◆ **Description of the task**: Retype the passage of the 9fans mailing-list message below that opens with the words containing "Sorry, it took" and closes with "exported via iscsi.", keeping every character unchanged.

◆ **Text block**:

9fans - fans of the OS Plan 9 from Bell Labs
 help / color / mirror / Atom feed
From: Roman Shaposhnik <rvs@sun.com>
To: Fans of the OS Plan 9 from Bell Labs <9fans@9fans.net>
Subject: Re: [9fans] Changelogs & Patches?
Date: Mon, 19 Jan 2009 22:48:08 -0800	[thread overview]
Message-ID: <F421E2C8-1CC1-4D1D-BEFE-3E748AF0B136@sun.com> (raw)
In-Reply-To: <14ec7b180901060622q2a179705g53c7fe62e70ee90a@mail.gmail.com>

Hi Andrey!

Sorry, it took me a longer time to dig through the code than
I hoped to. So, if you're still game...

On Jan 6, 2009, at 6:22 AM, andrey mirtchovski wrote:
> i'm using zfs right now for a project storing a few terabytes worth of
> data and vm images.

Is it how it was from the get go, or did you use venti-based solutions
before?

> i have two zfs servers and about 10 pools of
> different sizes with several hundred different zfs filesystems and
> volumes of raw disk exported via iscsi.

What kind of clients are on the other side of iscsi?

> clones play a vital part in the whole set up (they number in the
> thousands).
> for what it's worth, zfs is the best thing in linux-world (sorry,
> solaris and *bsd too)

You're using it on Linux?

>> Fair enough. But YourTextGoesHere then becomes a transient property
>> of my namespace, where in case of ZFS it is truly a tag for a
>> snapshot.
>
> all snapshots have tags: their top-level sha1 score. what i supplied
> was simply a way to translate that to any random text. you don't need
> to, nor do you have to do this (by the way, do you get the irony of
> forcing snapshots to contain the '@' character in their name? sounds a
> lot like '#' to me ;)

Ok. Fair enough. I think I'm convinced on that point.

> snapshots are generally accessible via fossil as a directory with the
> date of the snapshot as its name. this starts making more sense when
> you take into consideration that snapshots are global per fossil, but
> then you can run several fossils without having them step on their
> toes when it comes to venti. at least until you get a collision in
> blocks' hashes.

Aha! And here are my first questions: you say that I can run multiple
fossils
off of the same venti and thus have a setup that is very close to zfs
clones:
    1. how do you do that exactly? fossil -f doesn't work for me (nor
should it
        according to the docs)
    2. how do you work around the fact that each fossil needs its own
         partition (unlike ZFS where all the clones can share the same
pool
         of blocks)?

◆ **Material provided**:
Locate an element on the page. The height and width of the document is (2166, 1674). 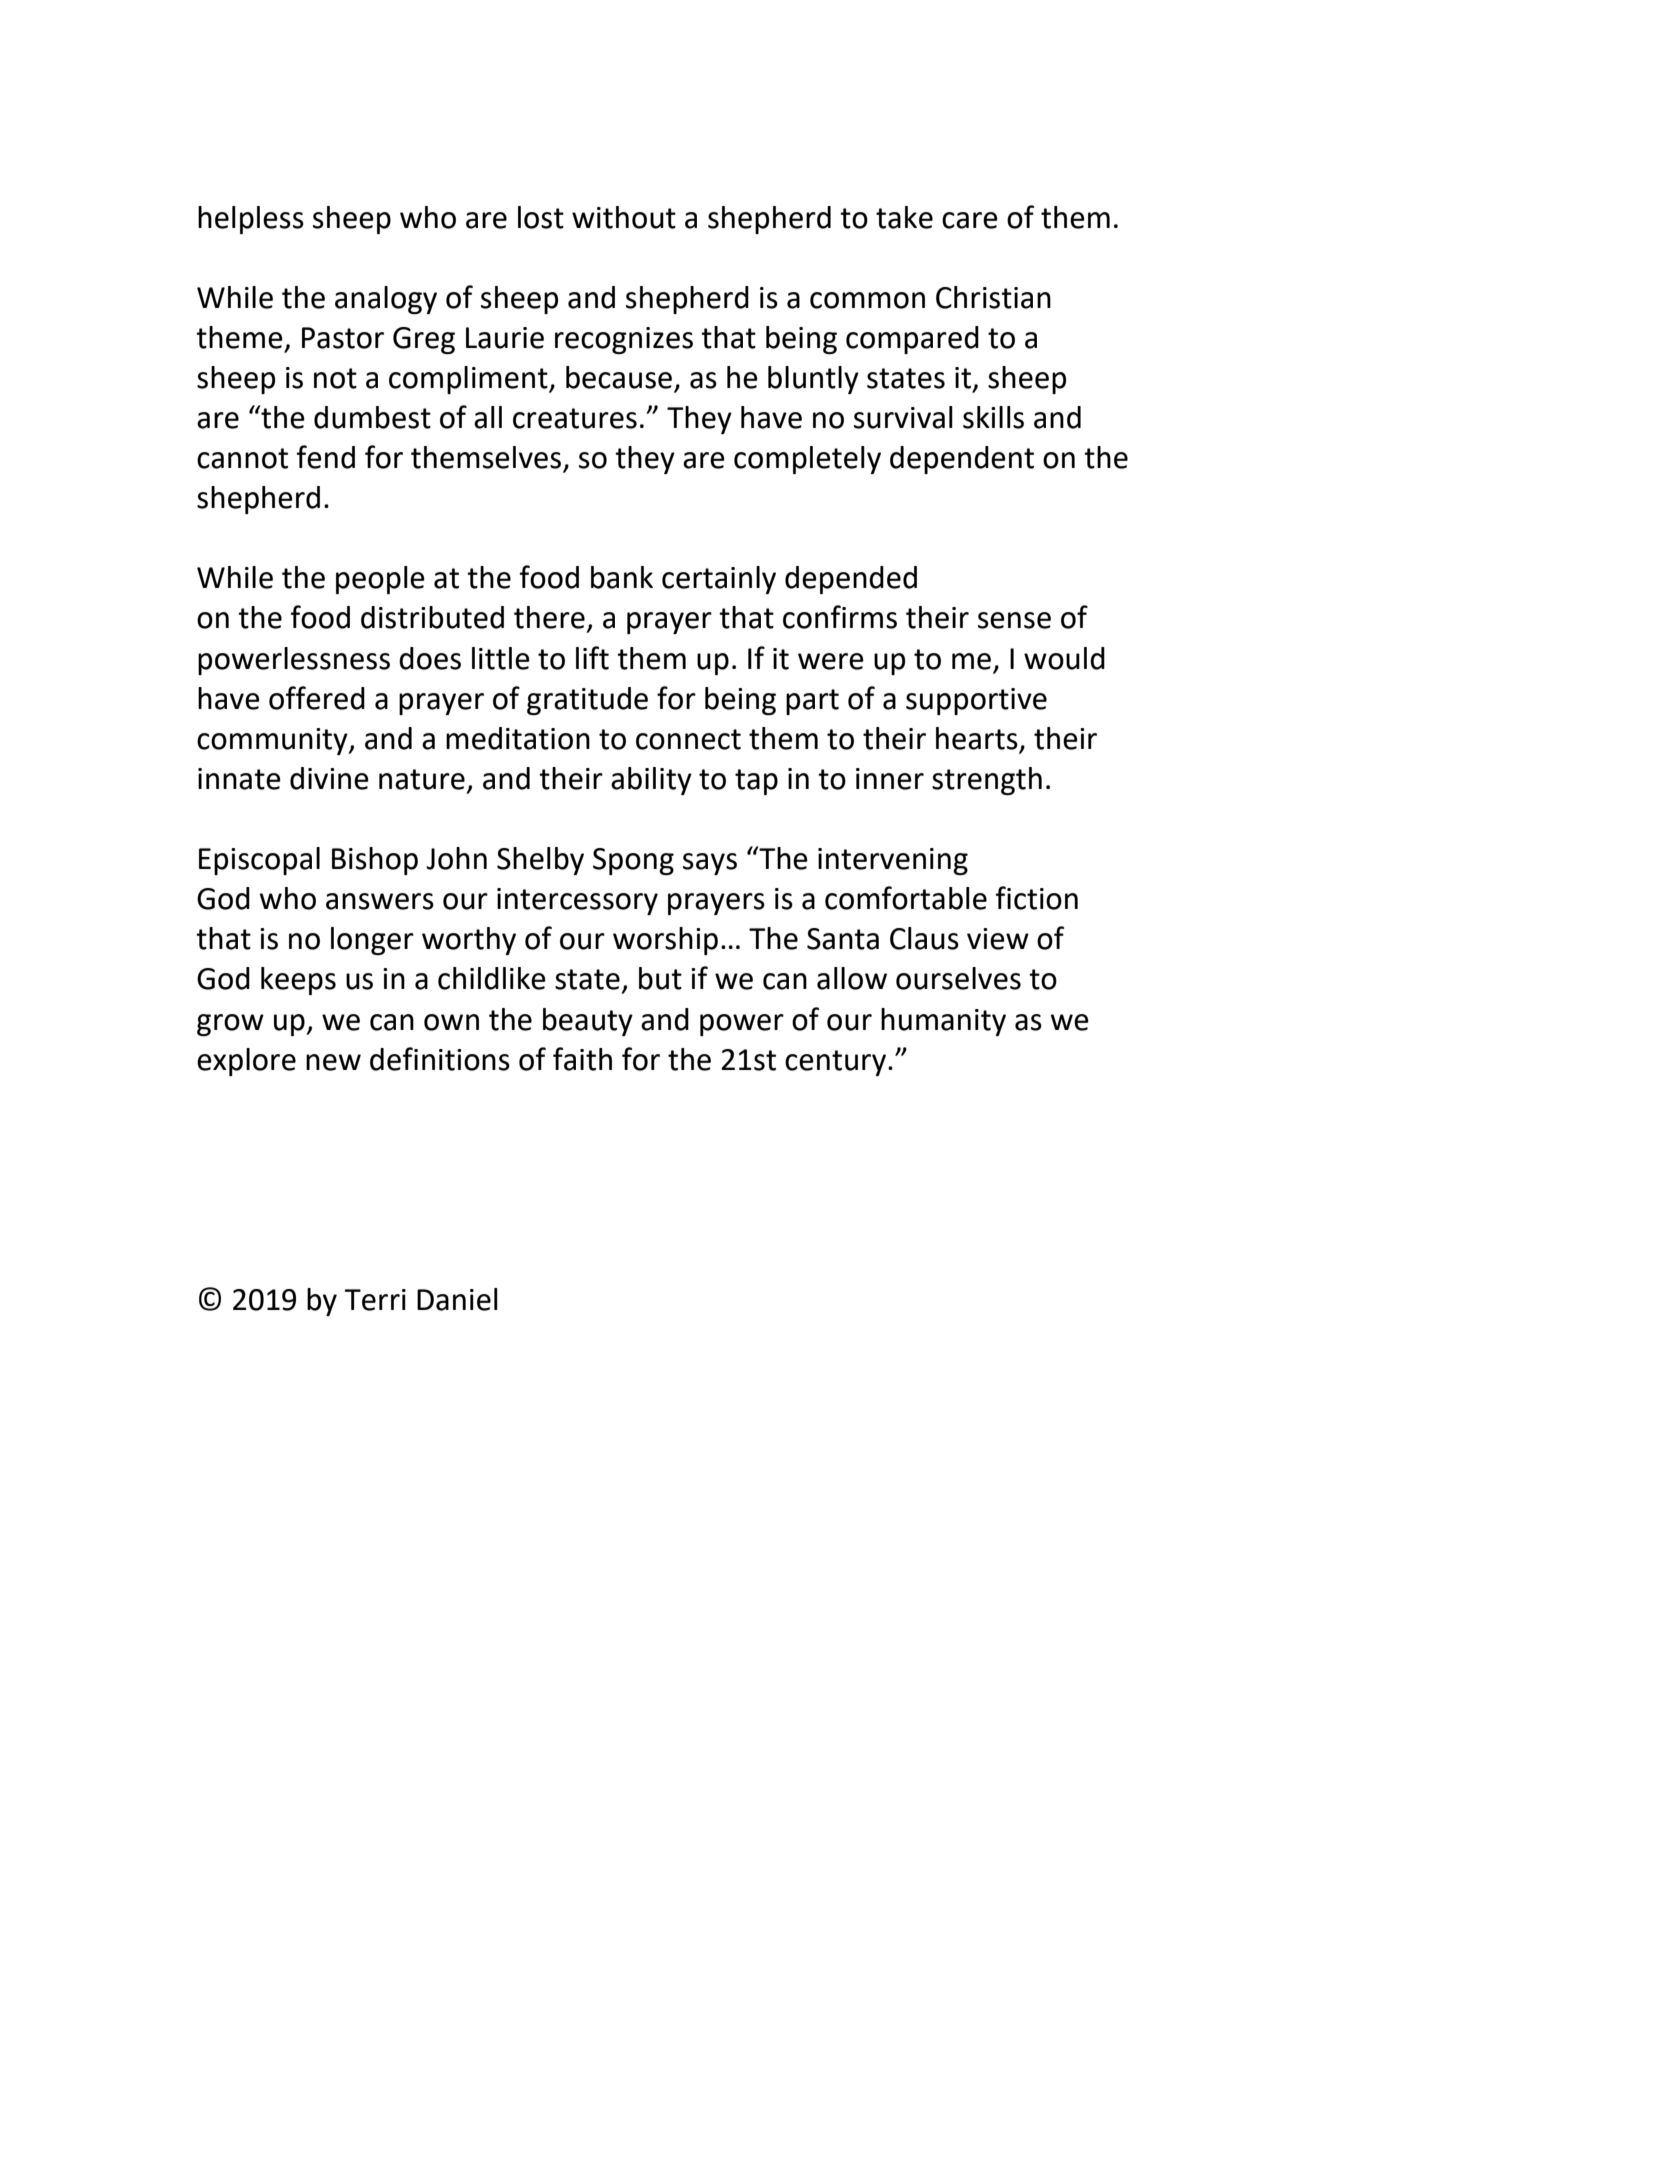
care is located at coordinates (970, 220).
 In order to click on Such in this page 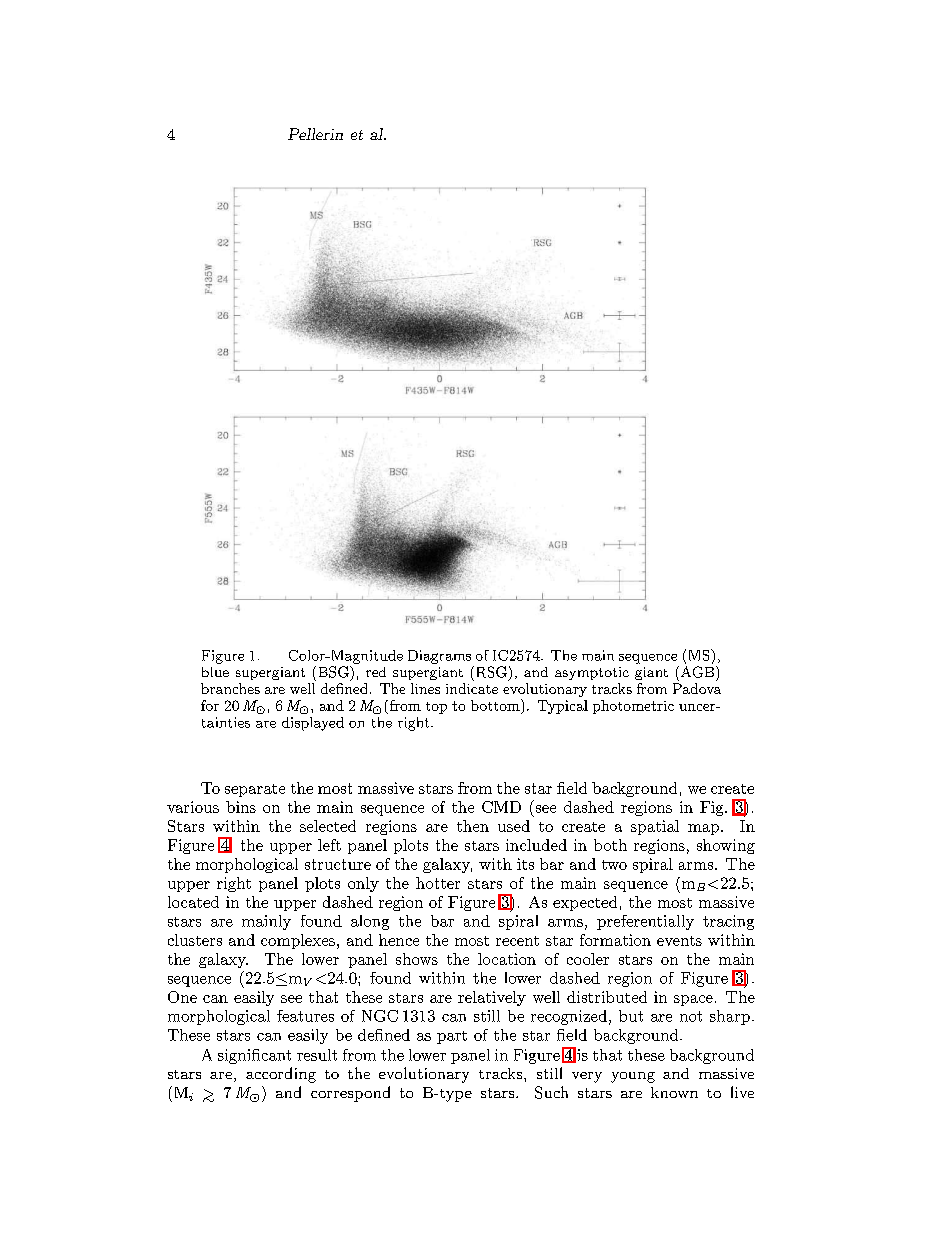, I will do `click(551, 1092)`.
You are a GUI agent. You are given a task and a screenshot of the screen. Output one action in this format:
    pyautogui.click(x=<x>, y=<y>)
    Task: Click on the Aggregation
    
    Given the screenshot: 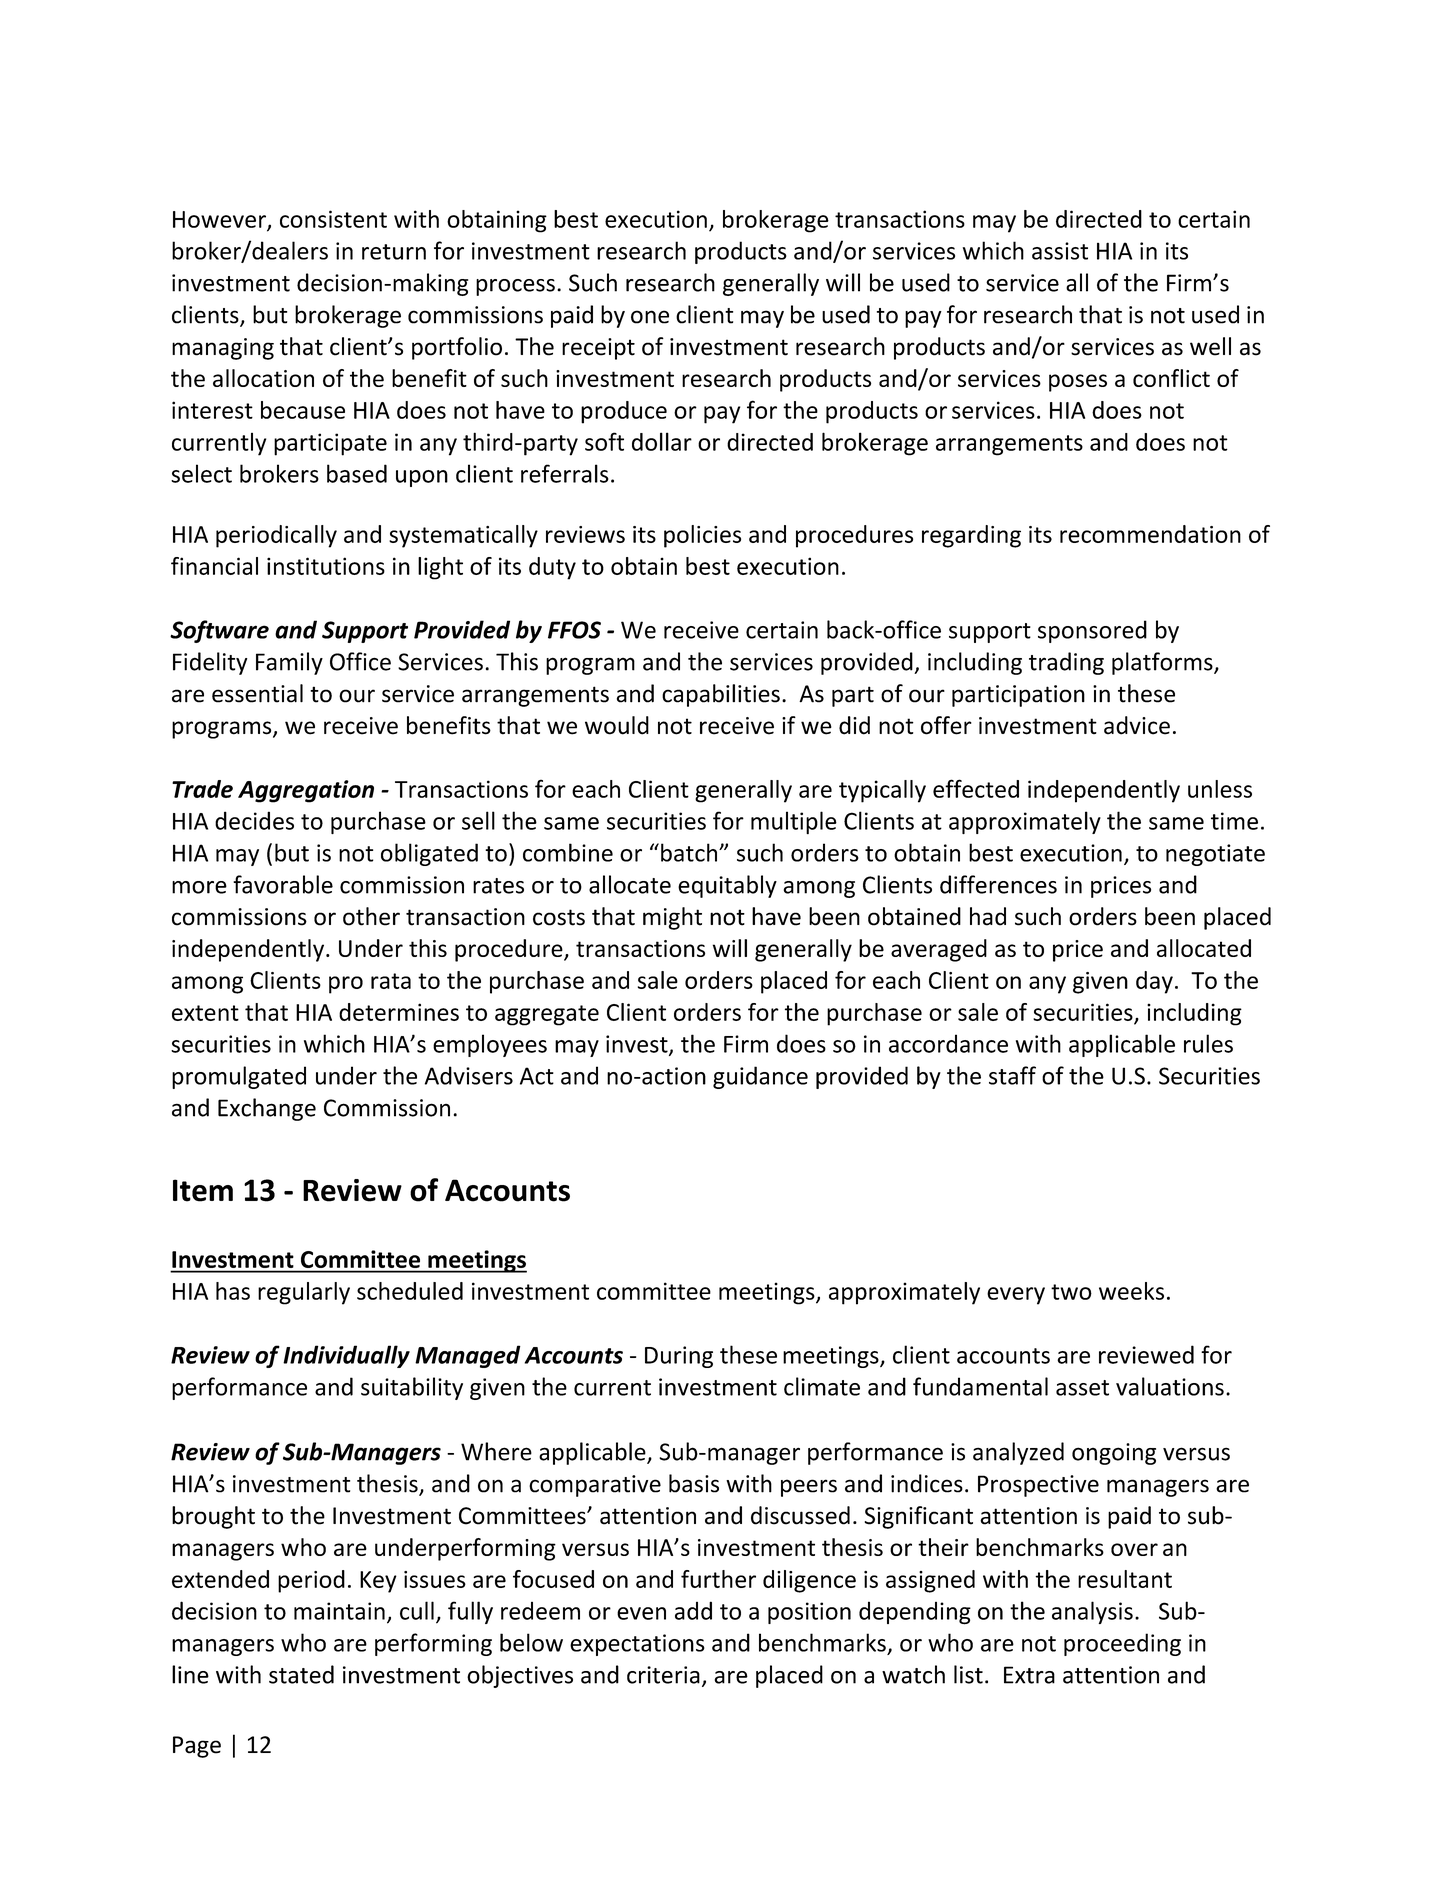 What is the action you would take?
    pyautogui.click(x=306, y=791)
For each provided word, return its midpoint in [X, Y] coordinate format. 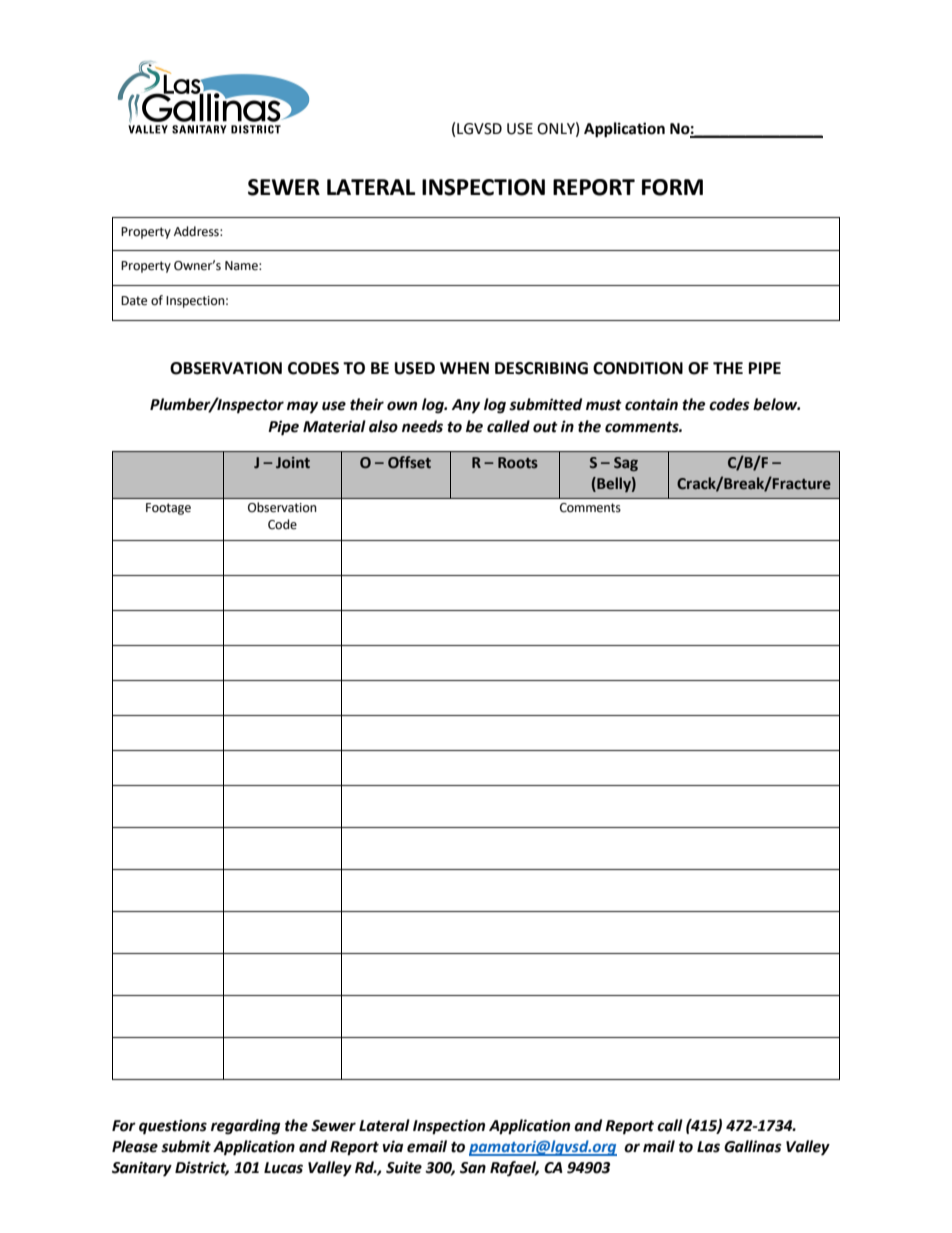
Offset [409, 462]
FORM [672, 187]
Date [134, 301]
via [393, 1146]
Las [708, 1147]
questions [173, 1127]
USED [415, 368]
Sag [626, 464]
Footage [168, 509]
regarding [245, 1127]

◆ **Task response**:
Sorry, it took me a longer time to dig through the code than
I hoped to. So, if you're still game...

On Jan 6, 2009, at 6:22 AM, andrey mirtchovski wrote:
> i'm using zfs right now for a project storing a few terabytes worth of
> data and vm images.

Is it how it was from the get go, or did you use venti-based solutions
before?

> i have two zfs servers and about 10 pools of
> different sizes with several hundred different zfs filesystems and
> volumes of raw disk exported via iscsi.